Can you update the delinquent-accounts text, beginning at the words "Tap into your" and stopping after "to avoid delinquency.", with "hardship program" changed to "relief program"?

- _PAGE TEXT_
..............................

How can you avoid delinquent accounts?

There are multiple actions you can take if one of your accounts is in danger of falling into delinquent status. Taking action as soon as possible is key when protecting your credit score and financial future.

Consolidate your debts

If you’re carrying debt across multiple accounts, you can look into debt consolidation loans. These will consolidate your debts into one loan, so rather than juggling different payment dates for all your accounts, you’ll make one payment each month.

Only consolidate if you’re offered a lower interest rate on your new loan than what you had on your previous loans. Otherwise, you could end up paying more in fees and interest than what you previously were paying.

Tap into your emergency savings account

While an emergency savings account is designed for unexpected situations, that backup cash can play an important role in keeping your account in good standing. If you do use it to pay down this month’s debt, replenish your emergency fund as soon as possible and reevaluate your budget to prevent it from happening again.

Talk to your lender before the payment date arrives

If the payment due date is looming, call your lender. In many cases, you may be able to qualify for a hardship program. Most lenders offer this benefit on the basis of an unexpected loss of income or situation, like a job loss or a medical emergency. By proactively asking for assistance, it may demonstrate that you’re doing all you can to avoid delinquency.

Look at your budget

What expenses can you eliminate this month to create more wiggle room in the budget? Are there memberships or subscriptions that you can cancel to free up more room for your debt payments?

Look at your necessary expenses versus your ancillary spending to see if there’s anything you can cut for the time-being.

..............................

- _Stored records_
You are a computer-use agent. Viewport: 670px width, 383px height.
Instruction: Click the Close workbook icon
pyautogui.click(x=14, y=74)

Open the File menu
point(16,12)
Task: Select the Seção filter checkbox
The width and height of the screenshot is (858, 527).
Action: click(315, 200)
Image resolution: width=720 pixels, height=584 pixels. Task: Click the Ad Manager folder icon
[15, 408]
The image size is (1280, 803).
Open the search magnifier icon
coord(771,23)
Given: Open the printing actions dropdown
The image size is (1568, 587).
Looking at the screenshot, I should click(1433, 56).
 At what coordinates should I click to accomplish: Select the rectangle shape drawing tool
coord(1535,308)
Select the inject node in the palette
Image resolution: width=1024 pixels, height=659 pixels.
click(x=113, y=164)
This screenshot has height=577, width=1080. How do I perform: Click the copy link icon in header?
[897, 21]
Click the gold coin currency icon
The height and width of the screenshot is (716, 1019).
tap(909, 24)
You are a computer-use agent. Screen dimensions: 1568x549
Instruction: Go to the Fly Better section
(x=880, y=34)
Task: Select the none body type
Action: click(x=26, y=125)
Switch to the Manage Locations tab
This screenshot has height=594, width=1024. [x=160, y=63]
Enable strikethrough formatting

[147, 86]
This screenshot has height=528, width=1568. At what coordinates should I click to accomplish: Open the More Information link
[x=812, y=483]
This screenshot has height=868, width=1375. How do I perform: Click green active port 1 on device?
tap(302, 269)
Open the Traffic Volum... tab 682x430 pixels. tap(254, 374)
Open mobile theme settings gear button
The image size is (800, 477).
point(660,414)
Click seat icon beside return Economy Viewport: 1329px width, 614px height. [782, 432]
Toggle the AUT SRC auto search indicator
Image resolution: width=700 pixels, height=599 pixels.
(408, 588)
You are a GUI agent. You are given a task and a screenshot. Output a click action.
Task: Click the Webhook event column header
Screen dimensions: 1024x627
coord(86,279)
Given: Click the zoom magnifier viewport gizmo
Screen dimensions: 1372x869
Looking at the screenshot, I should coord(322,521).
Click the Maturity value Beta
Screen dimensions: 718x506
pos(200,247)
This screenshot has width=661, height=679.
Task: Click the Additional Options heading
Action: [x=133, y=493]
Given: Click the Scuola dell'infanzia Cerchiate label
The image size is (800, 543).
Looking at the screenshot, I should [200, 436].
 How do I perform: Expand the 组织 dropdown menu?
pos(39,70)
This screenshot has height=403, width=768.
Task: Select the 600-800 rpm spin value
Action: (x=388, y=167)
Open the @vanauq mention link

..............................

- _EXERCISE ANSWER_
Tap into your emergency savings account

While an emergency savings account is designed for unexpected situations, that backup cash can play an important role in keeping your account in good standing. If you do use it to pay down this month’s debt, replenish your emergency fund as soon as possible and reevaluate your budget to prevent it from happening again.

Talk to your lender before the payment date arrives

If the payment due date is looming, call your lender. In many cases, you may be able to qualify for a relief program. Most lenders offer this benefit on the basis of an unexpected loss of income or situation, like a job loss or a medical emergency. By proactively asking for assistance, it may demonstrate that you’re doing all you can to avoid delinquency.